**What is expected**
Arrange every line of the entries below into a Markdown table with two columns, Row and Line: Row holds the row number and Line holds the line itself. Leave out blank lines.

**Entries provided**
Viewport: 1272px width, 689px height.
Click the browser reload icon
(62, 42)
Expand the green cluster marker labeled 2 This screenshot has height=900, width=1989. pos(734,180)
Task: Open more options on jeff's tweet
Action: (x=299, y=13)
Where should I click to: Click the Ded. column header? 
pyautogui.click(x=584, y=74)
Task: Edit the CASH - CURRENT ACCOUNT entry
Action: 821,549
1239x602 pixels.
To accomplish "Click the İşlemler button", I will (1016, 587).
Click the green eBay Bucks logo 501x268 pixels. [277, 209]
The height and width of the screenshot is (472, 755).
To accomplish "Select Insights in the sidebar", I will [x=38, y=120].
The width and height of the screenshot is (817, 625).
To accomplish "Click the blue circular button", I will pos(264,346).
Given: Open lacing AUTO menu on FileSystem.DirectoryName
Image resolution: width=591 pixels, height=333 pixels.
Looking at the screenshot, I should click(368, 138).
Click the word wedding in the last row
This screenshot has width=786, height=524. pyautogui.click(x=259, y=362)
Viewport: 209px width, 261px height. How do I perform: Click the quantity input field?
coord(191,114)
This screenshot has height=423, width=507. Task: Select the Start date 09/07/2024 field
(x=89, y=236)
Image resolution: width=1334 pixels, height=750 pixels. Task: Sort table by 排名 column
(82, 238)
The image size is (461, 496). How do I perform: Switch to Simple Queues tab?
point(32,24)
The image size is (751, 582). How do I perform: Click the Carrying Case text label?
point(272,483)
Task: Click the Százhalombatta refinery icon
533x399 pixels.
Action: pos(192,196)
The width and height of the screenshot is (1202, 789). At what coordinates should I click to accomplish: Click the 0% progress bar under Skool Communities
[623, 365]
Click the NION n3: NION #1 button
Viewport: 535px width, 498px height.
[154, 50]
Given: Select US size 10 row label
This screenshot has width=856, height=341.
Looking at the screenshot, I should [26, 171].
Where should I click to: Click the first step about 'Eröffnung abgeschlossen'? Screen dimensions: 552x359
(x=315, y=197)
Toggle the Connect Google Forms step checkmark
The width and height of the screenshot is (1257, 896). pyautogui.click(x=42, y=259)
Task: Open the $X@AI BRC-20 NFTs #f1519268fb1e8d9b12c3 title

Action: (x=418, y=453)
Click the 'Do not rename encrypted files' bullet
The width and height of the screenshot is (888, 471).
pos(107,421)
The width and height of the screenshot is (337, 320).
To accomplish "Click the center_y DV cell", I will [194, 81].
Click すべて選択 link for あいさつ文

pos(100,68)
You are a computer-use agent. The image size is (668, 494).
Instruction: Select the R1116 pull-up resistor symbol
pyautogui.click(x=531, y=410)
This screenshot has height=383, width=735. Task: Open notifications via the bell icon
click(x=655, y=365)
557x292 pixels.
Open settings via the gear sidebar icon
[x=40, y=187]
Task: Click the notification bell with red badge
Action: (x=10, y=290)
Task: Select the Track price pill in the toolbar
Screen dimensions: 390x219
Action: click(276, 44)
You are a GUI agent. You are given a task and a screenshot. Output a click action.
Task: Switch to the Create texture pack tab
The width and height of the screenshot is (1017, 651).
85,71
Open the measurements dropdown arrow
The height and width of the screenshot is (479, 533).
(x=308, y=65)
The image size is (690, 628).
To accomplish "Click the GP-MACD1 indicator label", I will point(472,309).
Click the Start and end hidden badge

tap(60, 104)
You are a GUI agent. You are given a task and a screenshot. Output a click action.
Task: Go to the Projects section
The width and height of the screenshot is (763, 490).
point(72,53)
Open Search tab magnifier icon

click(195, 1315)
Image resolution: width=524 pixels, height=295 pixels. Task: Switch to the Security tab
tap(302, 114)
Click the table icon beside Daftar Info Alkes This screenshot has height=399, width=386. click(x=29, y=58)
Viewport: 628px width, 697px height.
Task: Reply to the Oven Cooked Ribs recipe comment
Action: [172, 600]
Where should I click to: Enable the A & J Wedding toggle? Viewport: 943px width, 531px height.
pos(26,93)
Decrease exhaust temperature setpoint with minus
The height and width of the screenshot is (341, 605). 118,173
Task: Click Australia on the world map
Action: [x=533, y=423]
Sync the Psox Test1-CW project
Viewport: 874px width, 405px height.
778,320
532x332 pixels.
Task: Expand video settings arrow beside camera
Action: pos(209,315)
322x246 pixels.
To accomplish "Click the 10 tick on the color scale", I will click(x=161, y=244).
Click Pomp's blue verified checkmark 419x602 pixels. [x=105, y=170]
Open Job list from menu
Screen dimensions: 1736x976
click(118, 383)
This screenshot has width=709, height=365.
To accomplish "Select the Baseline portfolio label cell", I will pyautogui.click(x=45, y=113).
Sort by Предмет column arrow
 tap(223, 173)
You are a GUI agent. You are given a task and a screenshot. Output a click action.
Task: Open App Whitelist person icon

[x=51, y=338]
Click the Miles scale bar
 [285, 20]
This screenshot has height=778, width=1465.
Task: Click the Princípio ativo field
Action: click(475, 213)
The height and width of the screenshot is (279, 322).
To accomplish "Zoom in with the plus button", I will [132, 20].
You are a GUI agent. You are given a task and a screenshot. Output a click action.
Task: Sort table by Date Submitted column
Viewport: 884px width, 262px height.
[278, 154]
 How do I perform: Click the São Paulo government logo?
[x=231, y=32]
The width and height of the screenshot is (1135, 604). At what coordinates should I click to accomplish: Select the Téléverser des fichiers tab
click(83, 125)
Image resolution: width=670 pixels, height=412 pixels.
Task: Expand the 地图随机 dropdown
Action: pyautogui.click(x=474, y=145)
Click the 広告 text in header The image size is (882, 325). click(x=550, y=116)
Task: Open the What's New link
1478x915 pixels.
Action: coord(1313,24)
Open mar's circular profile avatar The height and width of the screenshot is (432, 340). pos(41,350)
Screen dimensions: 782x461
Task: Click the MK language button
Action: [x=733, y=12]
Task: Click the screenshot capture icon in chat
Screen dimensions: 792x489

**Solution to this task**
| Row | Line |
|---|---|
| 1 | Viewport: 1272px width, 689px height. |
| 2 | Click the browser reload icon |
| 3 | (62, 42) |
| 4 | Expand the green cluster marker labeled 2 This screenshot has height=900, width=1989. pos(734,180) |
| 5 | Task: Open more options on jeff's tweet |
| 6 | Action: (x=299, y=13) |
| 7 | Where should I click to: Click the Ded. column header?  |
| 8 | pyautogui.click(x=584, y=74) |
| 9 | Task: Edit the CASH - CURRENT ACCOUNT entry |
| 10 | Action: 821,549 |
| 11 | 1239x602 pixels. |
| 12 | To accomplish "Click the İşlemler button", I will (1016, 587). |
| 13 | Click the green eBay Bucks logo 501x268 pixels. [277, 209] |
| 14 | The height and width of the screenshot is (472, 755). |
| 15 | To accomplish "Select Insights in the sidebar", I will [x=38, y=120]. |
| 16 | The width and height of the screenshot is (817, 625). |
| 17 | To accomplish "Click the blue circular button", I will pos(264,346). |
| 18 | Given: Open lacing AUTO menu on FileSystem.DirectoryName |
| 19 | Image resolution: width=591 pixels, height=333 pixels. |
| 20 | Looking at the screenshot, I should click(368, 138). |
| 21 | Click the word wedding in the last row |
| 22 | This screenshot has width=786, height=524. pyautogui.click(x=259, y=362) |
| 23 | Viewport: 209px width, 261px height. How do I perform: Click the quantity input field? |
| 24 | coord(191,114) |
| 25 | This screenshot has height=423, width=507. Task: Select the Start date 09/07/2024 field |
| 26 | (x=89, y=236) |
| 27 | Image resolution: width=1334 pixels, height=750 pixels. Task: Sort table by 排名 column |
| 28 | (82, 238) |
| 29 | The image size is (461, 496). How do I perform: Switch to Simple Queues tab? |
| 30 | point(32,24) |
| 31 | The image size is (751, 582). How do I perform: Click the Carrying Case text label? |
| 32 | point(272,483) |
| 33 | Task: Click the Százhalombatta refinery icon |
| 34 | 533x399 pixels. |
| 35 | Action: pos(192,196) |
| 36 | The width and height of the screenshot is (1202, 789). At what coordinates should I click to accomplish: Click the 0% progress bar under Skool Communities |
| 37 | [623, 365] |
| 38 | Click the NION n3: NION #1 button |
| 39 | Viewport: 535px width, 498px height. |
| 40 | [154, 50] |
| 41 | Given: Select US size 10 row label |
| 42 | This screenshot has width=856, height=341. |
| 43 | Looking at the screenshot, I should [26, 171]. |
| 44 | Where should I click to: Click the first step about 'Eröffnung abgeschlossen'? Screen dimensions: 552x359 |
| 45 | (x=315, y=197) |
| 46 | Toggle the Connect Google Forms step checkmark |
| 47 | The width and height of the screenshot is (1257, 896). pyautogui.click(x=42, y=259) |
| 48 | Task: Open the $X@AI BRC-20 NFTs #f1519268fb1e8d9b12c3 title |
| 49 | Action: (x=418, y=453) |
| 50 | Click the 'Do not rename encrypted files' bullet |
| 51 | The width and height of the screenshot is (888, 471). |
| 52 | pos(107,421) |
| 53 | The width and height of the screenshot is (337, 320). |
| 54 | To accomplish "Click the center_y DV cell", I will [194, 81]. |
| 55 | Click すべて選択 link for あいさつ文 |
| 56 | pos(100,68) |
| 57 | You are a computer-use agent. The image size is (668, 494). |
| 58 | Instruction: Select the R1116 pull-up resistor symbol |
| 59 | pyautogui.click(x=531, y=410) |
| 60 | This screenshot has height=383, width=735. Task: Open notifications via the bell icon |
| 61 | click(x=655, y=365) |
| 62 | 557x292 pixels. |
| 63 | Open settings via the gear sidebar icon |
| 64 | [x=40, y=187] |
| 65 | Task: Click the notification bell with red badge |
| 66 | Action: (x=10, y=290) |
| 67 | Task: Select the Track price pill in the toolbar |
| 68 | Screen dimensions: 390x219 |
| 69 | Action: click(276, 44) |
| 70 | You are a GUI agent. You are given a task and a screenshot. Output a click action. |
| 71 | Task: Switch to the Create texture pack tab |
| 72 | The width and height of the screenshot is (1017, 651). |
| 73 | 85,71 |
| 74 | Open the measurements dropdown arrow |
| 75 | The height and width of the screenshot is (479, 533). |
| 76 | (x=308, y=65) |
| 77 | The image size is (690, 628). |
| 78 | To accomplish "Click the GP-MACD1 indicator label", I will point(472,309). |
| 79 | Click the Start and end hidden badge |
| 80 | tap(60, 104) |
| 81 | You are a GUI agent. You are given a task and a screenshot. Output a click action. |
| 82 | Task: Go to the Projects section |
| 83 | The width and height of the screenshot is (763, 490). |
| 84 | point(72,53) |
| 85 | Open Search tab magnifier icon |
| 86 | click(195, 1315) |
| 87 | Image resolution: width=524 pixels, height=295 pixels. Task: Switch to the Security tab |
| 88 | tap(302, 114) |
| 89 | Click the table icon beside Daftar Info Alkes This screenshot has height=399, width=386. click(x=29, y=58) |
| 90 | Viewport: 628px width, 697px height. |
| 91 | Task: Reply to the Oven Cooked Ribs recipe comment |
| 92 | Action: [172, 600] |
| 93 | Where should I click to: Enable the A & J Wedding toggle? Viewport: 943px width, 531px height. |
| 94 | pos(26,93) |
| 95 | Decrease exhaust temperature setpoint with minus |
| 96 | The height and width of the screenshot is (341, 605). 118,173 |
| 97 | Task: Click Australia on the world map |
| 98 | Action: [x=533, y=423] |
| 99 | Sync the Psox Test1-CW project |
| 100 | Viewport: 874px width, 405px height. |
| 101 | 778,320 |
| 102 | 532x332 pixels. |
| 103 | Task: Expand video settings arrow beside camera |
| 104 | Action: pos(209,315) |
| 105 | 322x246 pixels. |
| 106 | To accomplish "Click the 10 tick on the color scale", I will click(x=161, y=244). |
| 107 | Click Pomp's blue verified checkmark 419x602 pixels. [x=105, y=170] |
| 108 | Open Job list from menu |
| 109 | Screen dimensions: 1736x976 |
| 110 | click(118, 383) |
| 111 | This screenshot has width=709, height=365. |
| 112 | To accomplish "Select the Baseline portfolio label cell", I will pyautogui.click(x=45, y=113). |
| 113 | Sort by Предмет column arrow |
| 114 |  tap(223, 173) |
| 115 | You are a GUI agent. You are given a task and a screenshot. Output a click action. |
| 116 | Task: Open App Whitelist person icon |
| 117 | [x=51, y=338] |
| 118 | Click the Miles scale bar |
| 119 |  [285, 20] |
| 120 | This screenshot has height=778, width=1465. |
| 121 | Task: Click the Princípio ativo field |
| 122 | Action: click(475, 213) |
| 123 | The height and width of the screenshot is (279, 322). |
| 124 | To accomplish "Zoom in with the plus button", I will [132, 20]. |
| 125 | You are a GUI agent. You are given a task and a screenshot. Output a click action. |
| 126 | Task: Sort table by Date Submitted column |
| 127 | Viewport: 884px width, 262px height. |
| 128 | [278, 154] |
| 129 |  How do I perform: Click the São Paulo government logo? |
| 130 | [x=231, y=32] |
| 131 | The width and height of the screenshot is (1135, 604). At what coordinates should I click to accomplish: Select the Téléverser des fichiers tab |
| 132 | click(83, 125) |
| 133 | Image resolution: width=670 pixels, height=412 pixels. |
| 134 | Task: Expand the 地图随机 dropdown |
| 135 | Action: pyautogui.click(x=474, y=145) |
| 136 | Click the 広告 text in header The image size is (882, 325). click(x=550, y=116) |
| 137 | Task: Open the What's New link |
| 138 | 1478x915 pixels. |
| 139 | Action: coord(1313,24) |
| 140 | Open mar's circular profile avatar The height and width of the screenshot is (432, 340). pos(41,350) |
| 141 | Screen dimensions: 782x461 |
| 142 | Task: Click the MK language button |
| 143 | Action: [x=733, y=12] |
| 144 | Task: Click the screenshot capture icon in chat |
| 145 | Screen dimensions: 792x489 |